Actually, I think that publishing the names of the peer reviewers would only prove how right the critics have been. I would not be surprised in the least to learn that the few (by his own admission the pool is largely limited to FARMS employees) reviewers are the same people he named above. In most academic journals, peer reviewers are selected on the basis of their expertise, rather than on the basis of what sort of articles they're likely to sign off on. Certainly any number of critics would be glad to offer peer review for FARMS Review. Have they ever asked Uncle Dale? Mike Quinn? The Tanners? These are all people who know a good deal about Mormonism, but do you think their expertise is (or was) ever solicited? DCP has said, multiple times, that the pool of reviewers is very limited---limited even, as he admitted in this very essay, almost solely to FARMS employees, and that even when they go outside that pool, they are quite selective in who they ask. How very interesting indeed. FARMS Review's credibility continues to crumble.
This next bit is bizarre, almost nonsensical:
Some critics seem to imagine that, unless one or two anonymous non-Mormons are recruited to provide a few lines of confidential feedback to a FARMS editor about a manuscript prior to its publication, FARMS is hiding from real engagement with non-Mormon scholars out of fear that its arguments can't pass muster. They also seem to believe that no distribution of the published product, no matter how wide, will ever count because it can never overcome that initial flaw. I confess that I cannot understand why anyone would believe that sending an article out for a brief, anonymous, and confidential prepublication review from some non-Mormon reader is more important, for overall academic dialogue, than seeking to distribute our arguments and evidence to large audiences of non-Mormons.
Wait a second... Now he is disparaging the peer review process? The reason why it's important is to establish credibility in the first place! If the entire project is polluted by orthodox tendentiousness, then how can one expect "large audiences of non-Mormons" to ever take FARMS Review seriously? Come, now, Prof. Peterson! Surely you can do better than this!
There is no requirement that FARMS must first have anonymous and confidential reports from a couple of non-LDS peer reviewers in order to have a dialogue with the broader scholarly community in any case. Peer review is no more than a relatively effective quality-control method for ensuring that minimum standards are met prior to publication.

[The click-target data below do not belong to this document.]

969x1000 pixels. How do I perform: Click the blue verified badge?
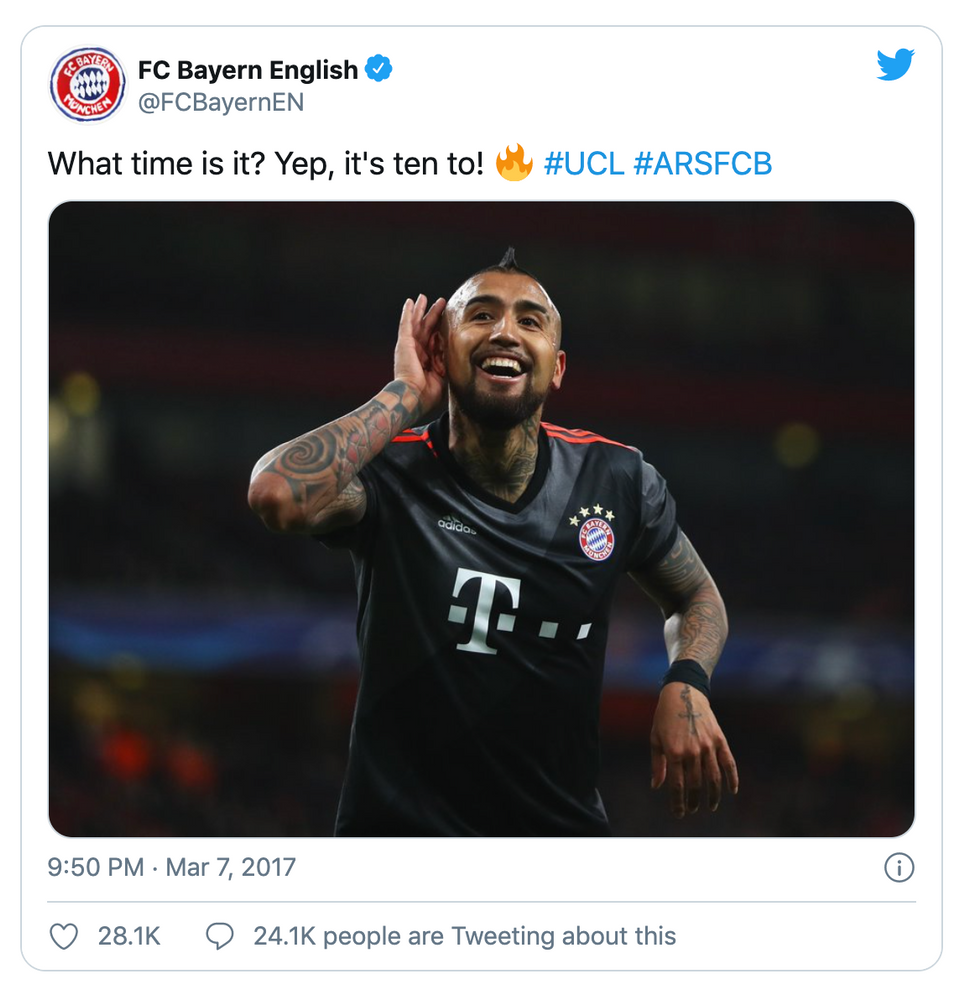click(379, 69)
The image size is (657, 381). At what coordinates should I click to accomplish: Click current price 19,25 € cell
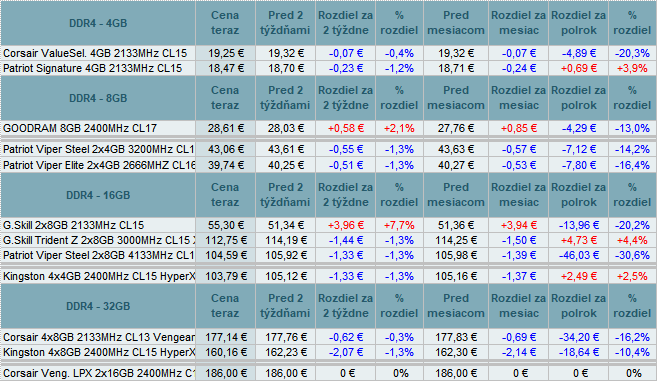coord(225,53)
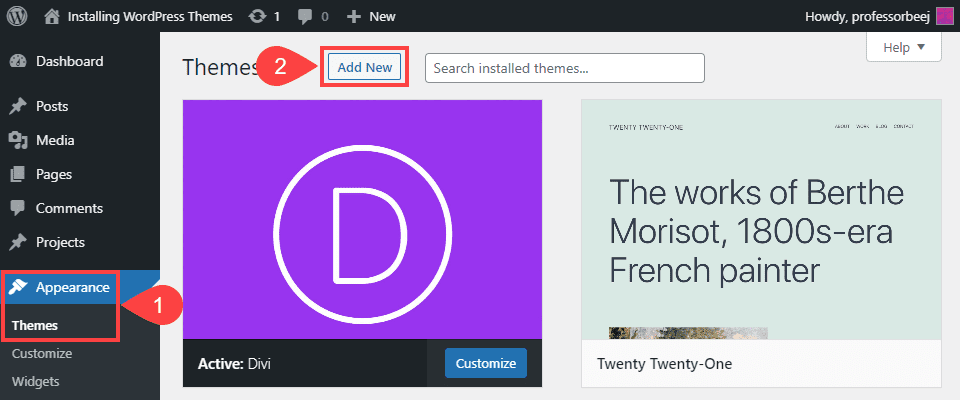Open site home icon in admin bar
The image size is (960, 400).
[52, 16]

Yep. Those "minimum standards" being, of course, the pre-fabricated positions laid out by the Brethren.
Anyways, the rest of the essay is basically more of the same: DCP poses a typical (and often somewhat caricatured) version of the criticisms, and then offers up his apologetic reply. I especially loved this howler, written in response to the charge that, since FARMS receives (relatively speaking) little or not attention, it has therefore "failed":
a failure to attract interest or attention means that, by and large, FARMS arguments have not been seriously examined by non-LDS scholars.
Not necessarily. It could simply mean that whatever arguments have been examined have been dismissed as being tendentious and/or unbelievable. The rest of the essay winds down with him comparing the naysayers to a bunch of tribal Africans, who don't understand germs, hence the article's title. (An odd analogy, when you think about it.) The conclusion is given over to his promotion of other articles in the journal, and a somewhat blithe and glib dismissal of Dan Vogel's scholarship.
Professor Peterson did not something, near the end, which struck a plangent chord:
But let us be frank. To most of those (particularly in the very secularized world of contemporary academia) who have even a nodding acquaintance with Mormonism, our claims simply don't merit serious consideration or engagement.
Sad words indeed, and I shall carry them in my heart.